● **Exercise requirements**
Output the records exactly, every one of them.

● **Data extract**
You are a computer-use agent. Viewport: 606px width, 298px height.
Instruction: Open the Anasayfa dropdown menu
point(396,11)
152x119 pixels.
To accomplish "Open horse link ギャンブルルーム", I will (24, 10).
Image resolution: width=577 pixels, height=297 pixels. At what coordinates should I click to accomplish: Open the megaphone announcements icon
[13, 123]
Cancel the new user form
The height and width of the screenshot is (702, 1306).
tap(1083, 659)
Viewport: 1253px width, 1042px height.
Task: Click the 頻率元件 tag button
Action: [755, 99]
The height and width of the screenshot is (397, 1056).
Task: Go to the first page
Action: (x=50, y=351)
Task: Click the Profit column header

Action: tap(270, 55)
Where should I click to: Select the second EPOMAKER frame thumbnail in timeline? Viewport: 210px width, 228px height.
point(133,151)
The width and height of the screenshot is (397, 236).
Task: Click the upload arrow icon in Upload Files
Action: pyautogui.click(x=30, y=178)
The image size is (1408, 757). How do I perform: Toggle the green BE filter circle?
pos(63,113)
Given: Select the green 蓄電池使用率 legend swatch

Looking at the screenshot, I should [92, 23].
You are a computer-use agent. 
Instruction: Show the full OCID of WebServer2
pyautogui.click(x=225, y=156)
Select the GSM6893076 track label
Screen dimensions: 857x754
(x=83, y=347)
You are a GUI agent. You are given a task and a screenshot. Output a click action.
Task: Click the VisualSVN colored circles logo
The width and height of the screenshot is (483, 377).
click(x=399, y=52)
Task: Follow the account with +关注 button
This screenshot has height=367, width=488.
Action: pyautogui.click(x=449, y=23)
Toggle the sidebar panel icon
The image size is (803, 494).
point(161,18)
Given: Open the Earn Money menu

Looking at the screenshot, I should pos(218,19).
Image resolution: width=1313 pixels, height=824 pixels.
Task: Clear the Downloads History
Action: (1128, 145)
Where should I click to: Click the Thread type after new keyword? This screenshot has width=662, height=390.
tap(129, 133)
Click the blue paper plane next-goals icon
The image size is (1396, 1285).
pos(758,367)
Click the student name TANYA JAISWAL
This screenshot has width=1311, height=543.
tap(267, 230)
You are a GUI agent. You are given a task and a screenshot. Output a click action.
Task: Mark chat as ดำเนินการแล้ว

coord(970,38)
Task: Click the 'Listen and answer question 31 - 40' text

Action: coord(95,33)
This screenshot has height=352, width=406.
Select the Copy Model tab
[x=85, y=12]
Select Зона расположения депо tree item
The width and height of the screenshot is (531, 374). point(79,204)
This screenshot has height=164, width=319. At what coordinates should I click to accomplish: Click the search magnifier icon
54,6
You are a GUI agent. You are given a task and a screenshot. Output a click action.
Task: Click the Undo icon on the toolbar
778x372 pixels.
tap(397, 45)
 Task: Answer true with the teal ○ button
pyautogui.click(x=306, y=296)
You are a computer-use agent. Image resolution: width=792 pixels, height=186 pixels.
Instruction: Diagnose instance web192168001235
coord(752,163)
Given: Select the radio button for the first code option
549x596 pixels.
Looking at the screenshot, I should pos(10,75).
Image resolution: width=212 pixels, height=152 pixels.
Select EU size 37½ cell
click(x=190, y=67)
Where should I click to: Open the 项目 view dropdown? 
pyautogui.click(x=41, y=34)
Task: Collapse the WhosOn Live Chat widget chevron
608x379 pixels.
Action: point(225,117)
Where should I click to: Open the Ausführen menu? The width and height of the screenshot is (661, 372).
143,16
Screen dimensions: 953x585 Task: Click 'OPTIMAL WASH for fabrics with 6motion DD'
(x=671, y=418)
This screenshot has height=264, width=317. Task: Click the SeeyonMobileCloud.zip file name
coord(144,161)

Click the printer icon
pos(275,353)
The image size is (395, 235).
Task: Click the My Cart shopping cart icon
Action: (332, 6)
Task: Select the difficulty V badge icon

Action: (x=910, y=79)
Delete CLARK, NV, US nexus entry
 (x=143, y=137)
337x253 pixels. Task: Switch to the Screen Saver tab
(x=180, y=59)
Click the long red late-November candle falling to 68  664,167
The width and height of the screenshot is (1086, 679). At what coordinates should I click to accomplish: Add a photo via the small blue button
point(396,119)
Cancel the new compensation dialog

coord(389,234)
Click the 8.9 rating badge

● **Task solution**
You are a computer-use agent. Viewport: 606px width, 298px height.
Instruction: Open the Anasayfa dropdown menu
point(396,11)
152x119 pixels.
To accomplish "Open horse link ギャンブルルーム", I will (24, 10).
Image resolution: width=577 pixels, height=297 pixels. At what coordinates should I click to accomplish: Open the megaphone announcements icon
[13, 123]
Cancel the new user form
The height and width of the screenshot is (702, 1306).
tap(1083, 659)
Viewport: 1253px width, 1042px height.
Task: Click the 頻率元件 tag button
Action: [755, 99]
The height and width of the screenshot is (397, 1056).
Task: Go to the first page
Action: (x=50, y=351)
Task: Click the Profit column header

Action: tap(270, 55)
Where should I click to: Select the second EPOMAKER frame thumbnail in timeline? Viewport: 210px width, 228px height.
point(133,151)
The width and height of the screenshot is (397, 236).
Task: Click the upload arrow icon in Upload Files
Action: pyautogui.click(x=30, y=178)
The image size is (1408, 757). How do I perform: Toggle the green BE filter circle?
pos(63,113)
Given: Select the green 蓄電池使用率 legend swatch

Looking at the screenshot, I should [92, 23].
You are a computer-use agent. 
Instruction: Show the full OCID of WebServer2
pyautogui.click(x=225, y=156)
Select the GSM6893076 track label
Screen dimensions: 857x754
(x=83, y=347)
You are a GUI agent. You are given a task and a screenshot. Output a click action.
Task: Click the VisualSVN colored circles logo
The width and height of the screenshot is (483, 377).
click(x=399, y=52)
Task: Follow the account with +关注 button
This screenshot has height=367, width=488.
Action: pyautogui.click(x=449, y=23)
Toggle the sidebar panel icon
The image size is (803, 494).
point(161,18)
Given: Open the Earn Money menu

Looking at the screenshot, I should pos(218,19).
Image resolution: width=1313 pixels, height=824 pixels.
Task: Clear the Downloads History
Action: (1128, 145)
Where should I click to: Click the Thread type after new keyword? This screenshot has width=662, height=390.
tap(129, 133)
Click the blue paper plane next-goals icon
The image size is (1396, 1285).
pos(758,367)
Click the student name TANYA JAISWAL
This screenshot has width=1311, height=543.
tap(267, 230)
You are a GUI agent. You are given a task and a screenshot. Output a click action.
Task: Mark chat as ดำเนินการแล้ว

coord(970,38)
Task: Click the 'Listen and answer question 31 - 40' text

Action: coord(95,33)
This screenshot has height=352, width=406.
Select the Copy Model tab
[x=85, y=12]
Select Зона расположения депо tree item
The width and height of the screenshot is (531, 374). point(79,204)
This screenshot has height=164, width=319. At what coordinates should I click to accomplish: Click the search magnifier icon
54,6
You are a GUI agent. You are given a task and a screenshot. Output a click action.
Task: Click the Undo icon on the toolbar
778x372 pixels.
tap(397, 45)
 Task: Answer true with the teal ○ button
pyautogui.click(x=306, y=296)
You are a computer-use agent. Image resolution: width=792 pixels, height=186 pixels.
Instruction: Diagnose instance web192168001235
coord(752,163)
Given: Select the radio button for the first code option
549x596 pixels.
Looking at the screenshot, I should pos(10,75).
Image resolution: width=212 pixels, height=152 pixels.
Select EU size 37½ cell
click(x=190, y=67)
Where should I click to: Open the 项目 view dropdown? 
pyautogui.click(x=41, y=34)
Task: Collapse the WhosOn Live Chat widget chevron
608x379 pixels.
Action: point(225,117)
Where should I click to: Open the Ausführen menu? The width and height of the screenshot is (661, 372).
143,16
Screen dimensions: 953x585 Task: Click 'OPTIMAL WASH for fabrics with 6motion DD'
(x=671, y=418)
This screenshot has height=264, width=317. Task: Click the SeeyonMobileCloud.zip file name
coord(144,161)

Click the printer icon
pos(275,353)
The image size is (395, 235).
Task: Click the My Cart shopping cart icon
Action: (332, 6)
Task: Select the difficulty V badge icon

Action: (x=910, y=79)
Delete CLARK, NV, US nexus entry
 (x=143, y=137)
337x253 pixels. Task: Switch to the Screen Saver tab
(x=180, y=59)
Click the long red late-November candle falling to 68  664,167
The width and height of the screenshot is (1086, 679). At what coordinates should I click to accomplish: Add a photo via the small blue button
point(396,119)
Cancel the new compensation dialog

coord(389,234)
Click the 8.9 rating badge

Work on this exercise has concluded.